Mais entre les créateurs engagés et les marques qui font du greenwashing, il n’est pas toujours facile de s’y retrouver. Pour nous y aider, Public Eye a publié un guide explicatif des labels du secteur textile2. « On peut se fier aux labels, reconnaît Barbara Steudler, même si certains comme OEKO-TEX® et le Global Organic Textile Standard (Gots) restent plus fiables que d’autres. Mais il faut savoir que les petits créateurs n’ont pas les moyens de les payer. Aussi interrogez-les pour voir si c’est une réelle vocation, car quand ils se sont engagés dans un tel travail, ils sont toujours très fiers de le partager et d’apporter toute la transparence. » À défaut de pouvoir les trouver dans les grands réseaux de distribution, ces nouvelles marques profitent d’événements pop-up, le temps d’un week-end ou de magasins spécialisés comme Ayni à Genève. La plupart se vendent en ligne.

Prochain thème des Slow Design and Fashion Days début décembre : spiritualiser la terre !

« Je travaille beaucoup avec les peuples premiers et je me rends compte qu’ils nous amènent vers une post-durabilité. Nous avons compris les enjeux de la matière, avec les écobilans, les enjeux planétaires (…), mais nous devons voir qu’elle a aussi une dimension guérissante. Les peuples premiers travaillent avec le vivant en mettant de la conscience et c’est à cette condition que cela peut être guérissant pour l’humain. Leur vêtement et leur artisanat ont des fonctions qui sont de donner de la force, du pouvoir, une protection ou encore l’inspiration. Et c’est vrai qu’on le ressent quand on le porte », confesse l’organisatrice de NiceFuture, qui imagine une mode guérissante pour l’humain et pour la terre. D’ailleurs Uma, avec sa marque Upasana, propose déjà des vêtements composés de coton biologique mélangé à des plantes ayurvédiques « pour que notre peau vive une expérience thérapeutique ». Elle doit être bien différente de celle vécue en portant les tissus de la fast fashion chargés de substances chimiques.

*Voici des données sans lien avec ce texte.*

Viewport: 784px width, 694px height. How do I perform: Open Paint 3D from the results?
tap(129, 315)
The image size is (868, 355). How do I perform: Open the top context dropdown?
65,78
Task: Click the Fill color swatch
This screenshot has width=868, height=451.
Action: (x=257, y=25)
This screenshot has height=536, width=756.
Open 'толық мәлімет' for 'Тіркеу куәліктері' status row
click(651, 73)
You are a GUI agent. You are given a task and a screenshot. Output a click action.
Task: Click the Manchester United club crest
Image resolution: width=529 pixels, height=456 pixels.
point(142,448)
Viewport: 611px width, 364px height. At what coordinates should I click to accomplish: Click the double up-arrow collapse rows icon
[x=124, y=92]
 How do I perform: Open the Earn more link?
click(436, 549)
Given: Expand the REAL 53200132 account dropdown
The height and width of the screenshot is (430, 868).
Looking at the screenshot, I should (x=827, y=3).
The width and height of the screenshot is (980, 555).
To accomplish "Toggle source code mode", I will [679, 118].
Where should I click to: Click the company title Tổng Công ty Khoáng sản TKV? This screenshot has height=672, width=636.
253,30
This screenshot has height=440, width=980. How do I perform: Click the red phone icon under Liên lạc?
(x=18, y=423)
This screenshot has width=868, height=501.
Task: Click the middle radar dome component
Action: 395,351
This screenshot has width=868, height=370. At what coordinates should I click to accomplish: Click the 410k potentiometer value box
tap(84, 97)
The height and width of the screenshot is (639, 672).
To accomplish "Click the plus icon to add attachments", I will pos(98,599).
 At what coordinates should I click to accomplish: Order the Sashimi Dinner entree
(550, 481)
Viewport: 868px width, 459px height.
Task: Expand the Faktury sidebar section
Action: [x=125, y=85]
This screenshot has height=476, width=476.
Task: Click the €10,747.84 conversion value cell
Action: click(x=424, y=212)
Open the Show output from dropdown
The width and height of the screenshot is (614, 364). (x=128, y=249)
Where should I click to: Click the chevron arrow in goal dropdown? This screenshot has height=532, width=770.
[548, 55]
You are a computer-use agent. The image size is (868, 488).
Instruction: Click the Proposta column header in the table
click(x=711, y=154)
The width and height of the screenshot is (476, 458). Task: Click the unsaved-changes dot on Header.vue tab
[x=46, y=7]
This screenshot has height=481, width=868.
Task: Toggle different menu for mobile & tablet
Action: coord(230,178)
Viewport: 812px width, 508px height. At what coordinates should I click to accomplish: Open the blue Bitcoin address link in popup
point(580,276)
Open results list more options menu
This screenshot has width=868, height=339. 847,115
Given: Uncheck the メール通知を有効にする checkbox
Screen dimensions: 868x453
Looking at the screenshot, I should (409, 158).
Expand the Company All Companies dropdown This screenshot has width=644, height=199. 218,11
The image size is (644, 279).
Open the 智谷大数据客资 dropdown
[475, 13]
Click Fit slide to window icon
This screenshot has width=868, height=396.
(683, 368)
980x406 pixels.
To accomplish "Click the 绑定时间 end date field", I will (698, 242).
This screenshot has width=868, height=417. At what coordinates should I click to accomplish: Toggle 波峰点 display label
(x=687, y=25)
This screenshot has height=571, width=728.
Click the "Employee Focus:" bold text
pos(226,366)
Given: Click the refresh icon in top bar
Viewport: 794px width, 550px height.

Au-delà des matières, des tendances, il faut changer nos comportements addictifs, tels ceux décrits dans un rapport de Greenpeace de 2017. Acheter moins, mais acheter éthique ou piocher dans le « seconde main » fait partie des nouveaux réflexes à adopter et cela n’empêche pas occasionnellement de se faire plaisir avec une pièce de « créateur ».